The ability to bounce – coping with life's problems

Coping with life’s problems successfully needs you to have realistic expectations. Psychologists call these expectations, and the judgements you make based on them, ‘appraisals’. Things that happen to us aren’t a problem unless we judge them to

Bouncing Boy
Image via Wikipedia

Losing your job can be a major blow to your self confidence and it can be difficult to bounce back.  This can be much worse if you are someone who has found it difficult to cope with life’s problems in the past

Coping with life’s problems successfully needs you to have realistic expectations. Psychologists call these expectations, and the judgements you make based on them, ‘appraisals’.  Things that happen to us aren’t a problem unless we judge them to be.

Life is never perfect and problems, including losing your job these days, are a part of normal, everyday life. If our judgements (appraisals) are realistic, we’re much better able to deal with them and not let them throw us off-balance.

The appraisals we make come from our belief system.

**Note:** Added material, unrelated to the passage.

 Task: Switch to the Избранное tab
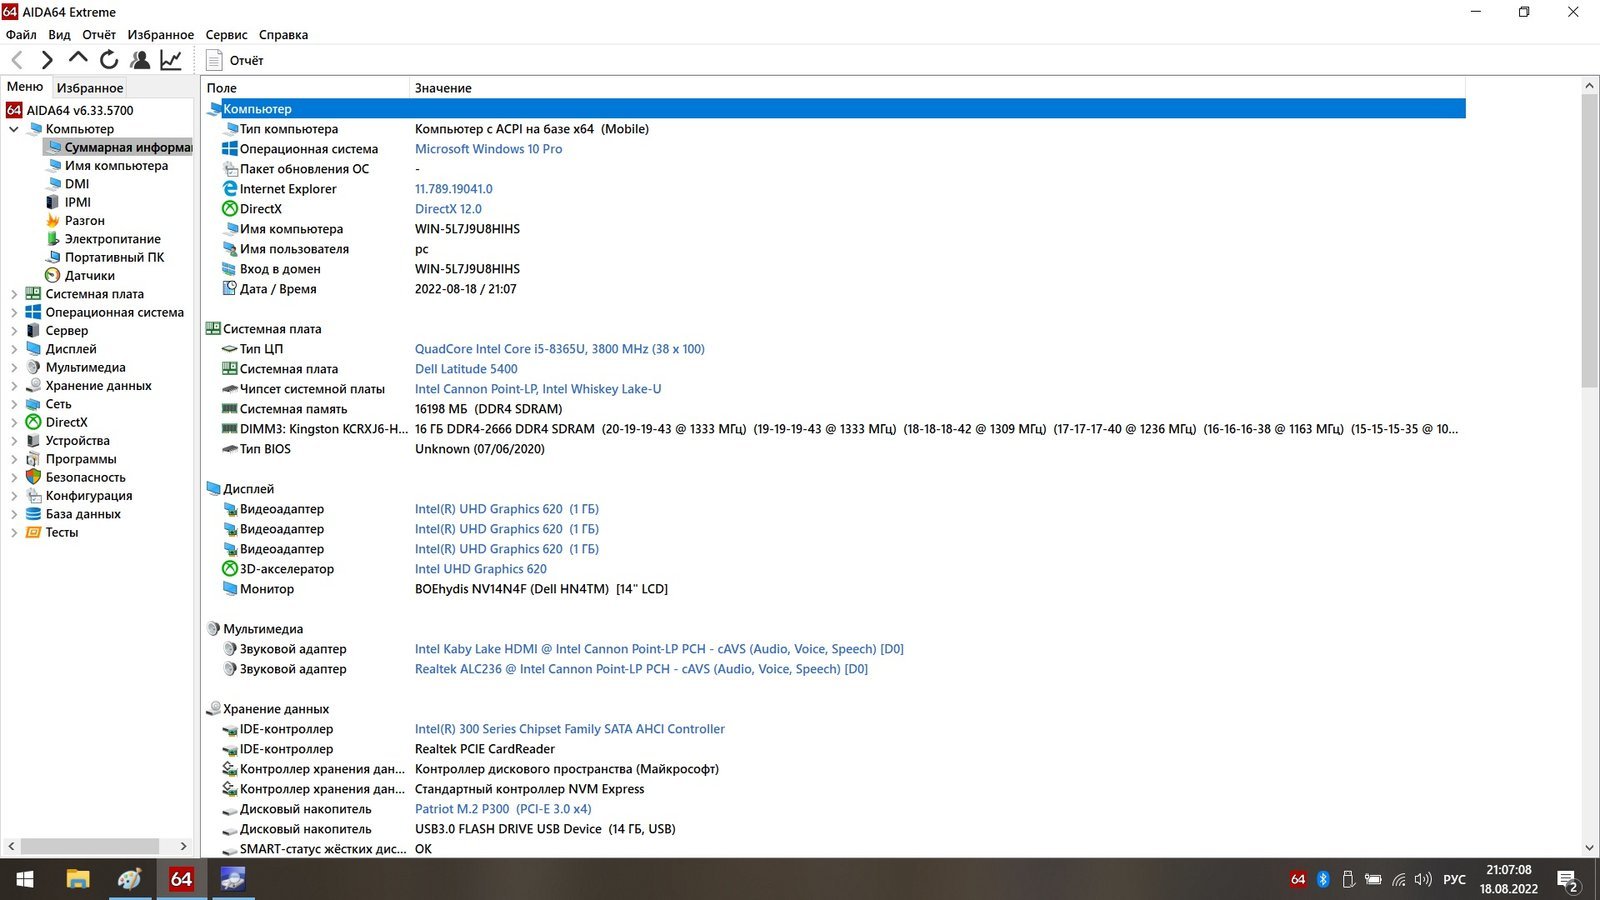90,88
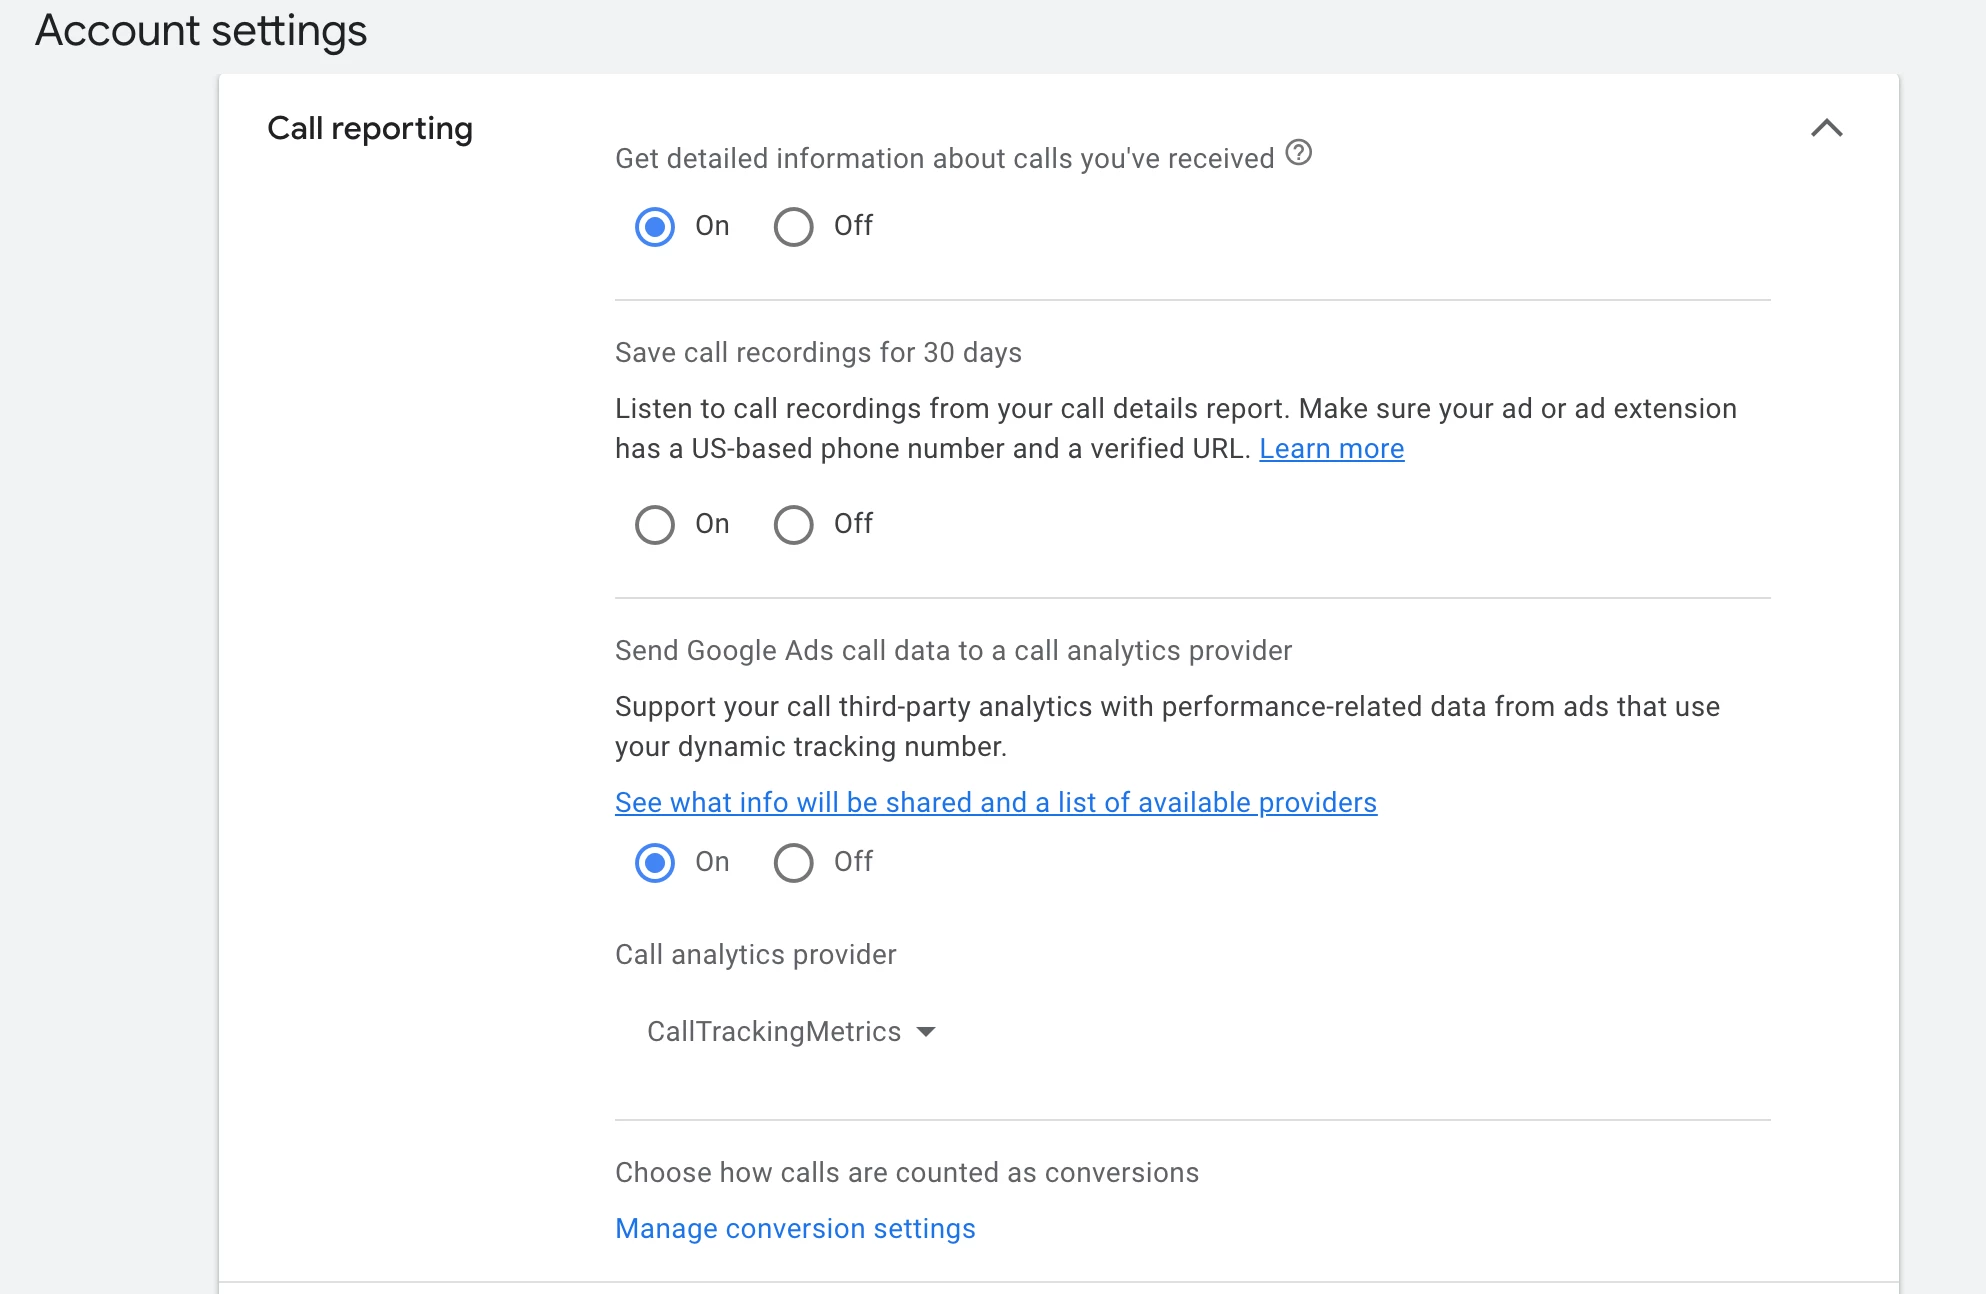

If we hold unrealistic beliefs, then our judgements may not be the best for the situation.

Sometimes we have unrealistic beliefs about what we must or should do.  We want to be “perfect”.  “Everyone must like me “or “I’ve got to be good at everything” for example. If you think about these for a minute, they are irrational beliefs. Who do you know who could really achieve them?

Another approach!

When you are aware of this, it is possible to substitute an irrational judgement with something more positive?

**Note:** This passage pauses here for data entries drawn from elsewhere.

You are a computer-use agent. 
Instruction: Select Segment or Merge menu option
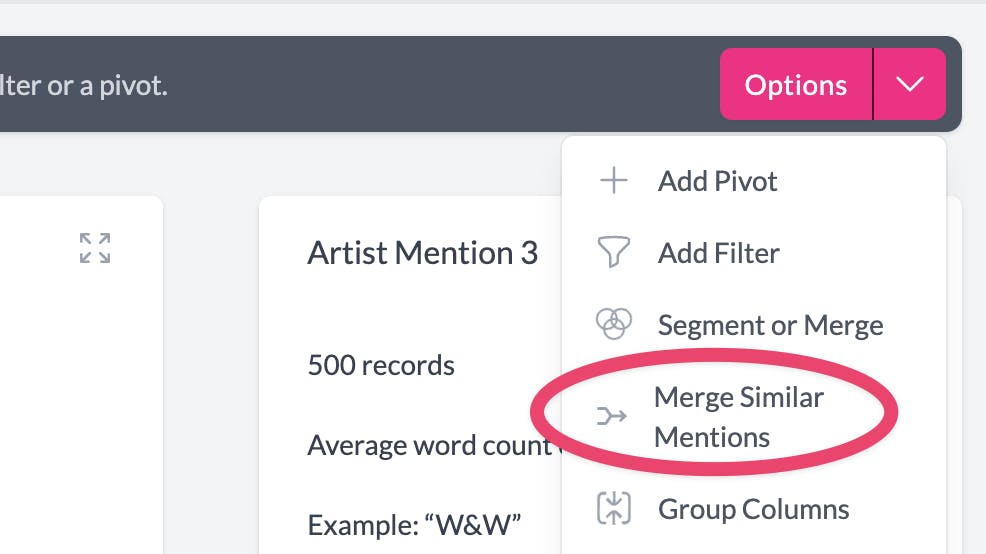coord(770,325)
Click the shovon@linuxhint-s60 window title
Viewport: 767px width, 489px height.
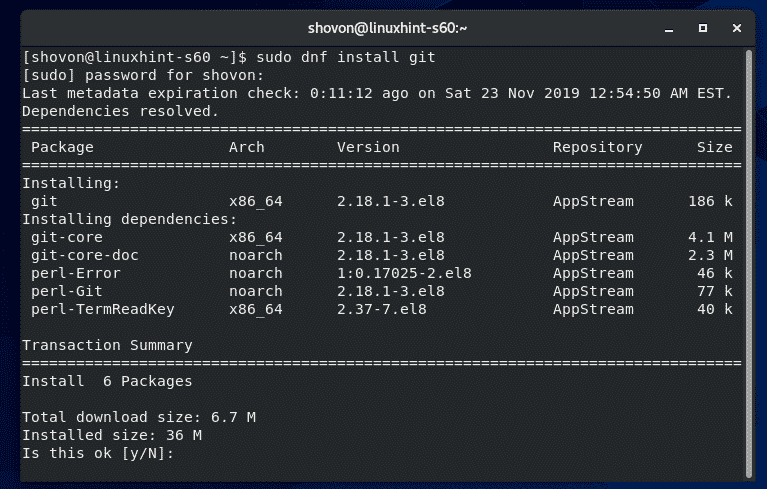[383, 26]
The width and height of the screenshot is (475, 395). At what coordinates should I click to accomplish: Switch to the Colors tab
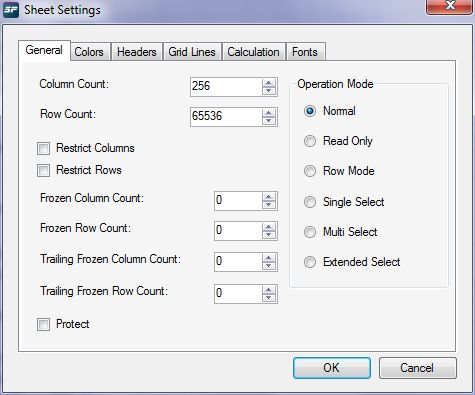tap(90, 52)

If someone treats you rudely, you could think what a rotten person they are.  Or you could think “See, everyone does dislike me!”  But another view could be.  “I wonder what happened to that person today to make them behave like that?”

But it is important to follow up these ‘primary appraisals’!  We need to ask ourselves afterwards if there’s anything we can do about a particular event that has caused distress – a “secondary appraisal”.

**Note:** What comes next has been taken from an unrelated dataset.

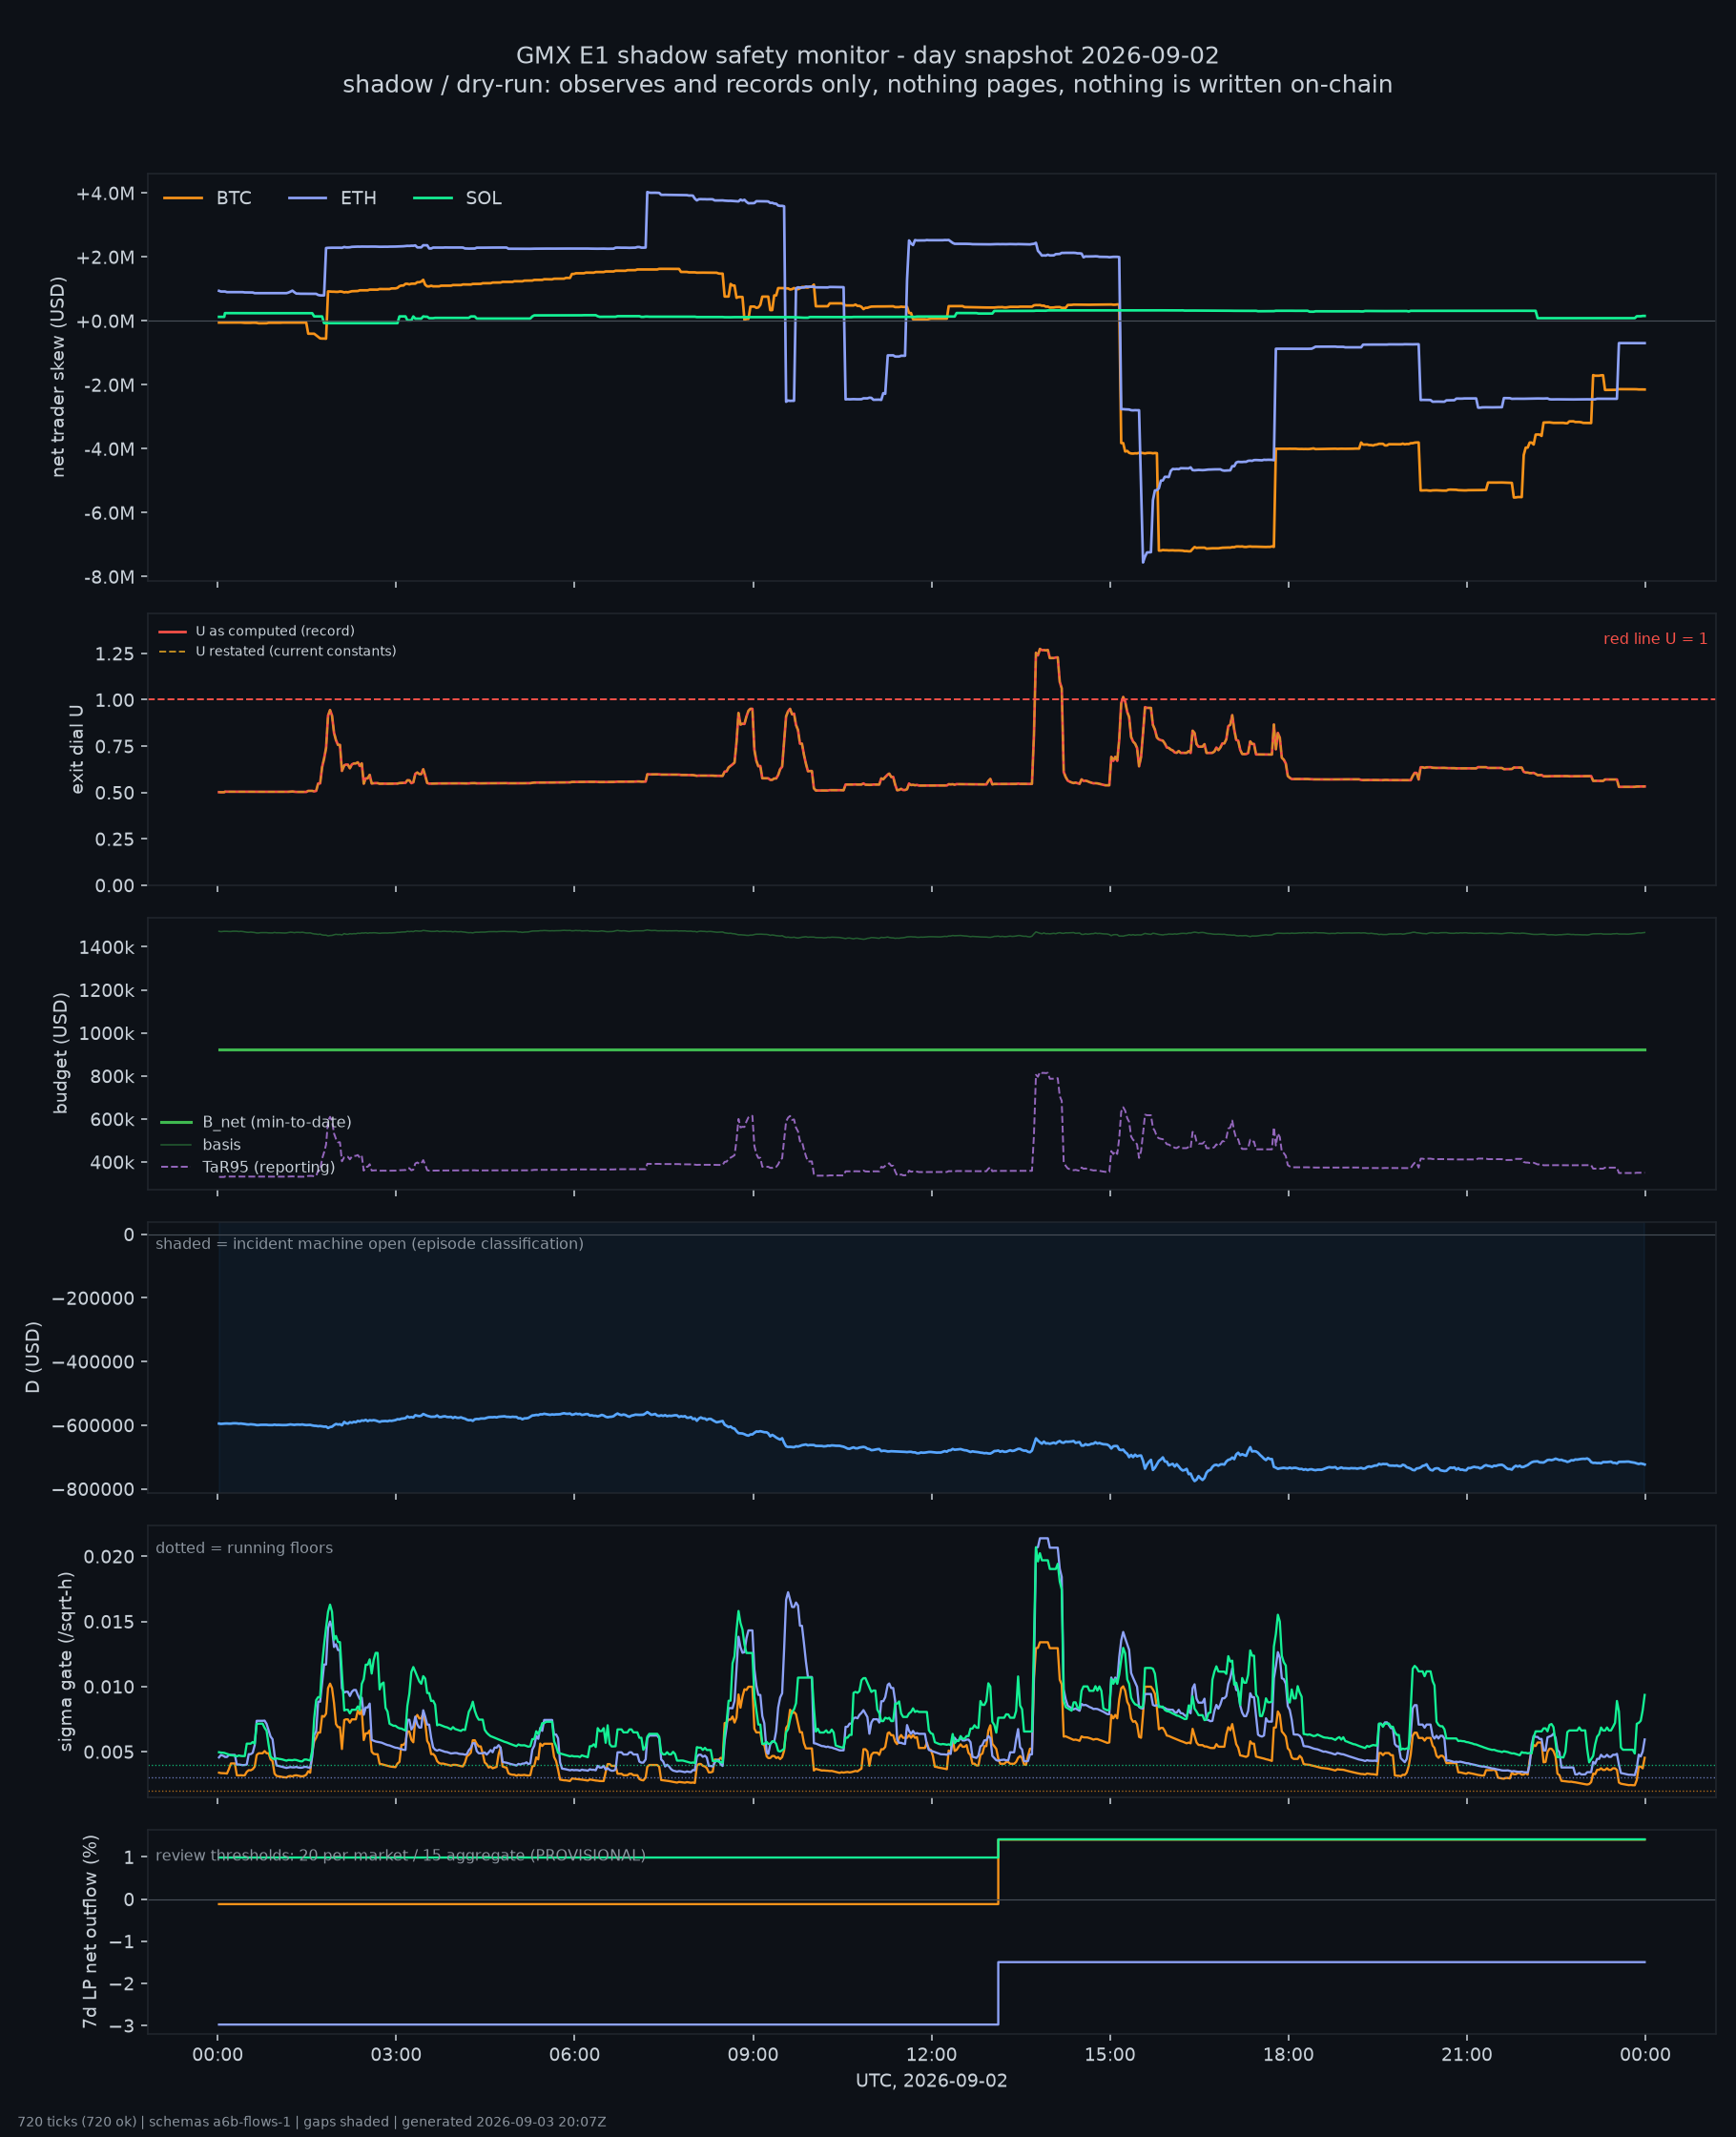Click the 'red line U = 1' label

If we feel helpless to change things, or incompetent when facing challenges, then we’re less likely to come up with a suitable way to handle things.

Self-efficacy

People who have a confident belief that the responses they make to life’s challenges have a meaningful effect (self efficacy), are able to face problems with energy!  This means they bounce back easily.

But how do you develop this belief?

Self-efficacy comes from life experiences and being with others who already have the belief. It’s built up over the years by responding to challenges with action, flexibility and persistence.

But how can we increase our self-efficacy?  Well here are some suggestions:

  1. Set some goals for your life. If we don’t have goals, how can we succeed? Set some goals for your life, and give yourself credit when you achieve them.
  2. Make your goals challenging but realistic enough so you’ll be able to reach them. Set some simple goals to start with, that are fairly easy to achieve and then build on them.
  3. Find some good role models. They don’t have to be someone you know, but find someone you admire and you could learn from.
  4. Talk yourself positive. Take time to observe how you think about yourself.  Start praising your success in your own mind and make a decision to stop putting yourself down.  Admit that, like all of us, you have faults and stop belittling yourself for them.  Instead build yourself up for the smallest successes.
  5. Remember it takes energy and effort to succeed.  Be like an athlete, train yourself to win

Support

People with a good support system are more successful at overcoming life’s problems.

Are there people you can count on to listen to you when you need to talk? Can you speak to them frankly, without worrying about what you say? And are there people in your life you can count on to support you in major decisions?

Why not arrange to see old friends and family members.  You will find most people will take an interest in you if you show a real interest in them first.

Don’t wait for things to get better, take the first step – taking action gives us an increased feeling of competence and self-esteem. Taking action raises our self-efficacy!